Assignment:
Please output every record exactly, keeping each line as it is.

(Stored records)
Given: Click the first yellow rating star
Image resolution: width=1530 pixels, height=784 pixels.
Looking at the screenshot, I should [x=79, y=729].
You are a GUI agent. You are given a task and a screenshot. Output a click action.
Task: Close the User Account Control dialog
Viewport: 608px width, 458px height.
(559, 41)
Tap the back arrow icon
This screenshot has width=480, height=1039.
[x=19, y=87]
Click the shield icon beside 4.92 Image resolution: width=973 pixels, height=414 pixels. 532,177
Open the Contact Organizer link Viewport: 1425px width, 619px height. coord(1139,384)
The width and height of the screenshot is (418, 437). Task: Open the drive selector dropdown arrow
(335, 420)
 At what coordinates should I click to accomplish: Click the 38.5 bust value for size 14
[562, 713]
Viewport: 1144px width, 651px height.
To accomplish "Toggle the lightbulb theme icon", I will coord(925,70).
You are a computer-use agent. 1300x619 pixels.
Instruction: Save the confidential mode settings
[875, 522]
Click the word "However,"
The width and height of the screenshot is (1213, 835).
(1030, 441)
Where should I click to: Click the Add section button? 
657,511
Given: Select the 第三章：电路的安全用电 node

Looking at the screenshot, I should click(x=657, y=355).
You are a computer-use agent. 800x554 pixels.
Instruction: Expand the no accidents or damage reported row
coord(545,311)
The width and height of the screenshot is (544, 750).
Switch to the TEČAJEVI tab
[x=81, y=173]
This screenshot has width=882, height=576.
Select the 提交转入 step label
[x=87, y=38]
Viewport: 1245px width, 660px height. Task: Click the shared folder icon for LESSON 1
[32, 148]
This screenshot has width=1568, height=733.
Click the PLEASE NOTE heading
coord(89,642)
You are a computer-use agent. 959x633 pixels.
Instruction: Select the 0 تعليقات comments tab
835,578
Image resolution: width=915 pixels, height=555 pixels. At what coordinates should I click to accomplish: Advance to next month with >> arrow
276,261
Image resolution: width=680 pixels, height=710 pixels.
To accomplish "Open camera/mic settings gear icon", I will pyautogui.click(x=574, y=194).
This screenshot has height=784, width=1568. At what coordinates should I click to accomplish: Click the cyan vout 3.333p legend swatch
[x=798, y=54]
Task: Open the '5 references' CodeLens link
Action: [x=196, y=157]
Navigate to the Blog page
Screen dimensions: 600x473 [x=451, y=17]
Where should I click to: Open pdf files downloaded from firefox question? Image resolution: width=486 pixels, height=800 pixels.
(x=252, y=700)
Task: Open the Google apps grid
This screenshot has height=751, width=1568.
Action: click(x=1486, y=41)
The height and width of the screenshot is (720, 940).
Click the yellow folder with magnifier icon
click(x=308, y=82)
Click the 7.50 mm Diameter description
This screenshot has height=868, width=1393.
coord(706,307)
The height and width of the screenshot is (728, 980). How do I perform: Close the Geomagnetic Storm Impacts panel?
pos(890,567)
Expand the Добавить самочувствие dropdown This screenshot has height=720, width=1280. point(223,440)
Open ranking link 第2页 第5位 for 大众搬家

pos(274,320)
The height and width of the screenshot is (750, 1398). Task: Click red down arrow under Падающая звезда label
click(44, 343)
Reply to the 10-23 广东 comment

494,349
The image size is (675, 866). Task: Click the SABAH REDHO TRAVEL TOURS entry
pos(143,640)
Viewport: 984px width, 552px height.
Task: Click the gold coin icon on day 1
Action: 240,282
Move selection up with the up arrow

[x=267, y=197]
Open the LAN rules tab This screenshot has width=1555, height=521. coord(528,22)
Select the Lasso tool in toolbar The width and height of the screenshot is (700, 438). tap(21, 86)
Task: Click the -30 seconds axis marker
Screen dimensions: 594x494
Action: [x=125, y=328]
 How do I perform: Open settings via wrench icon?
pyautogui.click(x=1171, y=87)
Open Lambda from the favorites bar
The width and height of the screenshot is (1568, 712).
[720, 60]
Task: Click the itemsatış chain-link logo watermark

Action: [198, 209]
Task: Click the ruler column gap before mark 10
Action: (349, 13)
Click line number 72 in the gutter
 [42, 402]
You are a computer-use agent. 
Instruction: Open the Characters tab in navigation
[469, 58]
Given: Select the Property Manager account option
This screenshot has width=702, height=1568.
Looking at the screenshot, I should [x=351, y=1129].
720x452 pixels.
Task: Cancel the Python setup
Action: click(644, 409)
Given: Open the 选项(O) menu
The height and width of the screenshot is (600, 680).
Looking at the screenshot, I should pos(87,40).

Completed task:
Given: Click the first yellow rating star
Image resolution: width=1530 pixels, height=784 pixels.
Looking at the screenshot, I should [x=79, y=729].
You are a GUI agent. You are given a task and a screenshot. Output a click action.
Task: Close the User Account Control dialog
Viewport: 608px width, 458px height.
(559, 41)
Tap the back arrow icon
This screenshot has width=480, height=1039.
[x=19, y=87]
Click the shield icon beside 4.92 Image resolution: width=973 pixels, height=414 pixels. 532,177
Open the Contact Organizer link Viewport: 1425px width, 619px height. coord(1139,384)
The width and height of the screenshot is (418, 437). Task: Open the drive selector dropdown arrow
(335, 420)
 At what coordinates should I click to accomplish: Click the 38.5 bust value for size 14
[562, 713]
Viewport: 1144px width, 651px height.
To accomplish "Toggle the lightbulb theme icon", I will coord(925,70).
You are a computer-use agent. 1300x619 pixels.
Instruction: Save the confidential mode settings
[875, 522]
Click the word "However,"
The width and height of the screenshot is (1213, 835).
(1030, 441)
Where should I click to: Click the Add section button? 
657,511
Given: Select the 第三章：电路的安全用电 node

Looking at the screenshot, I should click(x=657, y=355).
You are a computer-use agent. 800x554 pixels.
Instruction: Expand the no accidents or damage reported row
coord(545,311)
The width and height of the screenshot is (544, 750).
Switch to the TEČAJEVI tab
[x=81, y=173]
This screenshot has width=882, height=576.
Select the 提交转入 step label
[x=87, y=38]
Viewport: 1245px width, 660px height. Task: Click the shared folder icon for LESSON 1
[32, 148]
This screenshot has width=1568, height=733.
Click the PLEASE NOTE heading
coord(89,642)
You are a computer-use agent. 959x633 pixels.
Instruction: Select the 0 تعليقات comments tab
835,578
Image resolution: width=915 pixels, height=555 pixels. At what coordinates should I click to accomplish: Advance to next month with >> arrow
276,261
Image resolution: width=680 pixels, height=710 pixels.
To accomplish "Open camera/mic settings gear icon", I will pyautogui.click(x=574, y=194).
This screenshot has height=784, width=1568. At what coordinates should I click to accomplish: Click the cyan vout 3.333p legend swatch
[x=798, y=54]
Task: Open the '5 references' CodeLens link
Action: [x=196, y=157]
Navigate to the Blog page
Screen dimensions: 600x473 [x=451, y=17]
Where should I click to: Open pdf files downloaded from firefox question? Image resolution: width=486 pixels, height=800 pixels.
(x=252, y=700)
Task: Open the Google apps grid
This screenshot has height=751, width=1568.
Action: click(x=1486, y=41)
The height and width of the screenshot is (720, 940).
Click the yellow folder with magnifier icon
click(x=308, y=82)
Click the 7.50 mm Diameter description
This screenshot has height=868, width=1393.
coord(706,307)
The height and width of the screenshot is (728, 980). How do I perform: Close the Geomagnetic Storm Impacts panel?
pos(890,567)
Expand the Добавить самочувствие dropdown This screenshot has height=720, width=1280. point(223,440)
Open ranking link 第2页 第5位 for 大众搬家

pos(274,320)
The height and width of the screenshot is (750, 1398). Task: Click red down arrow under Падающая звезда label
click(44, 343)
Reply to the 10-23 广东 comment

494,349
The image size is (675, 866). Task: Click the SABAH REDHO TRAVEL TOURS entry
pos(143,640)
Viewport: 984px width, 552px height.
Task: Click the gold coin icon on day 1
Action: 240,282
Move selection up with the up arrow

[x=267, y=197]
Open the LAN rules tab This screenshot has width=1555, height=521. coord(528,22)
Select the Lasso tool in toolbar The width and height of the screenshot is (700, 438). tap(21, 86)
Task: Click the -30 seconds axis marker
Screen dimensions: 594x494
Action: [x=125, y=328]
 How do I perform: Open settings via wrench icon?
pyautogui.click(x=1171, y=87)
Open Lambda from the favorites bar
The width and height of the screenshot is (1568, 712).
[720, 60]
Task: Click the itemsatış chain-link logo watermark

Action: [198, 209]
Task: Click the ruler column gap before mark 10
Action: (349, 13)
Click line number 72 in the gutter
 [42, 402]
You are a computer-use agent. 
Instruction: Open the Characters tab in navigation
[469, 58]
Given: Select the Property Manager account option
This screenshot has width=702, height=1568.
Looking at the screenshot, I should [x=351, y=1129].
720x452 pixels.
Task: Cancel the Python setup
Action: click(644, 409)
Given: Open the 选项(O) menu
The height and width of the screenshot is (600, 680).
Looking at the screenshot, I should pos(87,40).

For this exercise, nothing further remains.